用細菌基因組提取試劑盒提取乳酸菌的總DNA，并以此為模板，擴增其16S rDNA序列。25 μL擴增體系和擴增程序分別為：12.5 ?L 2×PCR Master Mix，1 ?L F-Nuc（10 μmol/L），1 ?L R-bla（10 μmol/L），1 ?L模板DNA，9.5 ?L ddH2O；94 ℃預變性5 min，94 ℃變性45 s、56 ℃退火45 s、72 ℃延伸1.5 min以上循環30 次，最后延伸72 ℃ 10 min。取PCR擴增產物及DL2000 Marker各5 μL，采用1%瓊脂糖凝膠（含Golden View）電泳方法檢測，電壓85 V，水平電泳50 min，用凝膠成像儀觀察、拍照。PCR產物經電泳檢測后，應在預計的分子質量，約1 500 bp 處出現單一DNA條帶，然后將圖像拍照保存。將PCR擴增產物寄至生工生物工程（上海）股份有限公司使用通用引物27F雙向測通。將取得的16S rDNA基因測序結果進行BLAST在線分析，進行同源性序列相似度比較，根據其同源性鑒定菌種。

1.2.4生理生化實驗鑒定

采用糖（醇）發酵實驗、H2O2酶實驗、產硫化氫實驗、精氨酸水解實驗對菌株進行鑒定。

2　結果與分析

2.1乳酸菌的篩選結果

2.1.1乳酸菌的初篩結果

挑取優勢菌落，分別劃線于添加1.5% CaCO3MRS培養基上進行分離純化，初步分離純化出菌株39 株，經過革蘭氏染色鏡檢，接觸酶反應，保存革蘭氏陽性，接觸酶陰性菌株37 株。如圖1所示，菌株YJ-110在MRS固體平板上直徑為1～2 mm，白色，不透明，菌落凸起有溶鈣圈，光滑圓整，邊緣整齊。革蘭氏染色為G+菌，橢球狀，少數成對或成鏈狀，無芽孢。

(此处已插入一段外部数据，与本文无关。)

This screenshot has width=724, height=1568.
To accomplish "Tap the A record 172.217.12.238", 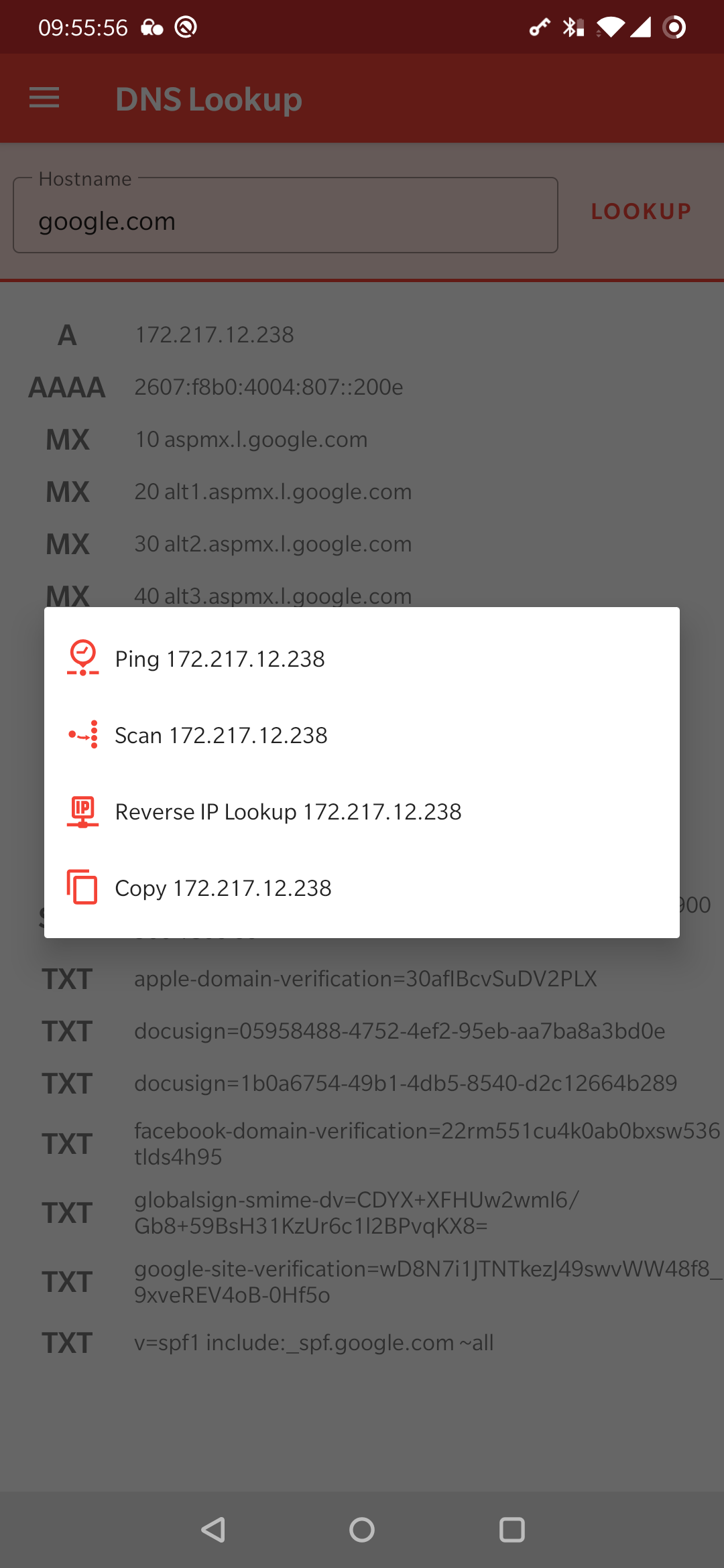I will tap(215, 334).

圖1　菌株YJ-110的菌落特征（a）及個體形態（b）圖（10×10000）Fig.1 Colony characteristics （a） and morphological features （b） of strain YJ-110 （10×100）

2.1.2產雙乙酰菌株的初篩結果

采用鄰苯二胺顯色法測定雙乙酰的含量，其標準曲線的回歸方程為y=0.040 3x-0.033 2（R2=0.998 6），表明總誤差中只有0.14%屬于隨機因素的影響，故該回歸直線可用于確定待測樣的雙乙酰含量。

以初篩37 株菌株活化后，菌齡為18 h的培養菌液，按2%接種于12%的脫脂乳培養基中，37 ℃條件下培養24 h后，用紫外分光光度計測得OD335nm值，根據雙乙酰標準曲線回歸方程可計算出37 株菌株產雙乙酰的含量，結果見表1。YJ-103、YJ-105、YJ-110、YJ-202、YJ-203、YJ-322、YJ-324這7 株菌產雙乙酰的能力較強，因此將產量較高的這7 株菌進行下一步復篩實驗。

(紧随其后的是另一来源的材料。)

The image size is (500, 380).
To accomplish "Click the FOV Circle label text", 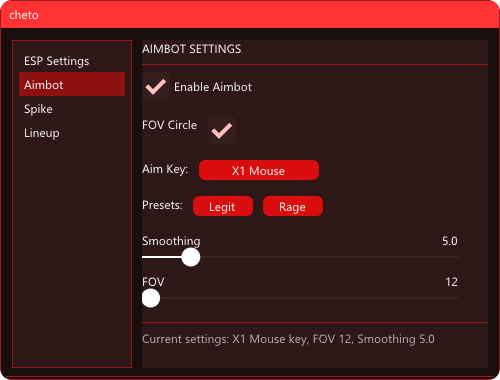I will pos(169,125).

表1　產雙乙酰菌株初篩結果Table1 Results of preliminary screening for diacetyl production

2.1.3產雙乙酰菌株的復篩結果

將初篩所得的7 株菌株活化，取菌齡為18 h的菌懸液，以2%量接種于12%的脫脂乳培養基中，在37 ℃條件下搖床培養24 h后，測得OD335nm值，根據所得雙乙酰標準曲線回歸方程可計算出7 株菌株產雙乙酰的含量，結果見表2。YJ-110菌株是產雙乙酰含量最高的菌株，產雙乙酰的平均量為23.826 mg/L。對比表1中的數據，發現同樣在37 ℃、24 h培養條件下，通過搖床培養菌株較靜置培養產雙乙酰的含量有所增加。這主要可能是由于溶氧量改變導致的。

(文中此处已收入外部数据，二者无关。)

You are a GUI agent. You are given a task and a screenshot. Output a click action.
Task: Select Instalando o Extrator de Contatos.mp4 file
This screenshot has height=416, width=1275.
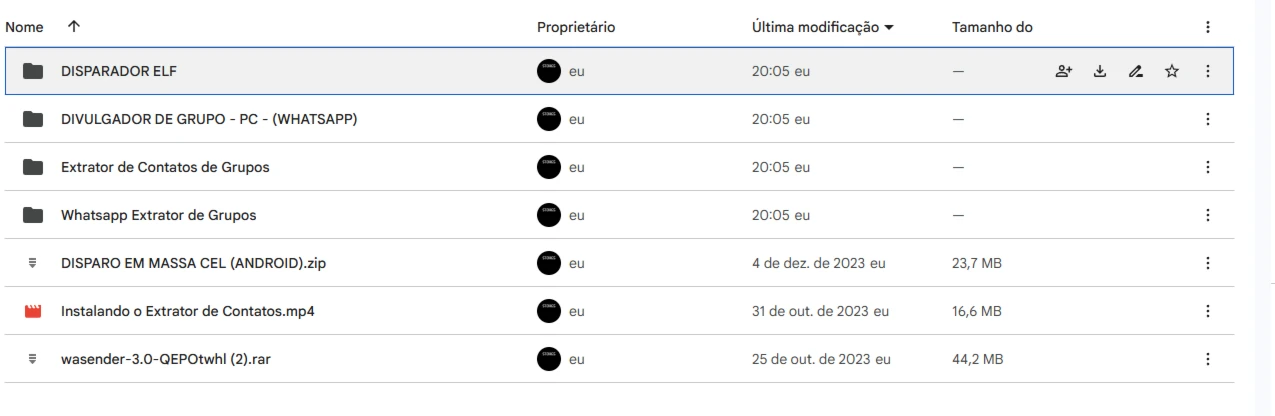point(619,311)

表2　產雙乙酰菌株復篩結果（n=3）Table2 Results of secondary screening for diacetyl production （n=3）

2.2菌種的鑒定

2.2.1生理生化鑒定結果

對菌株YJ-110進行生理生化實驗，測定結果查閱《細菌鑒定手冊》和《伯杰氏手冊》，鑒定菌株YJ-110為嗜檸檬酸明串珠菌（Leuconostoc citreum），結果見表3。

表3　菌株YJ-110的生理生化反應鑒定Table3 Identification of strain YJ-110 by physiological characteristics and biochemical reactions

2.2.2分子生物學鑒定

對PCR產物進行測序，并將結果在NCBI上進行BLAST在線分析，其同源性序列相似度比較發現，與Leuconostoc citreum KM20最接近，相似度為99%。圖2為所篩37 株菌中部分菌株的16S rDNA的電泳圖，可以發現所有的菌株序列長度均在1 500 bp左右，在1 000～2 000 bp之間，符合目的基因的分子質量。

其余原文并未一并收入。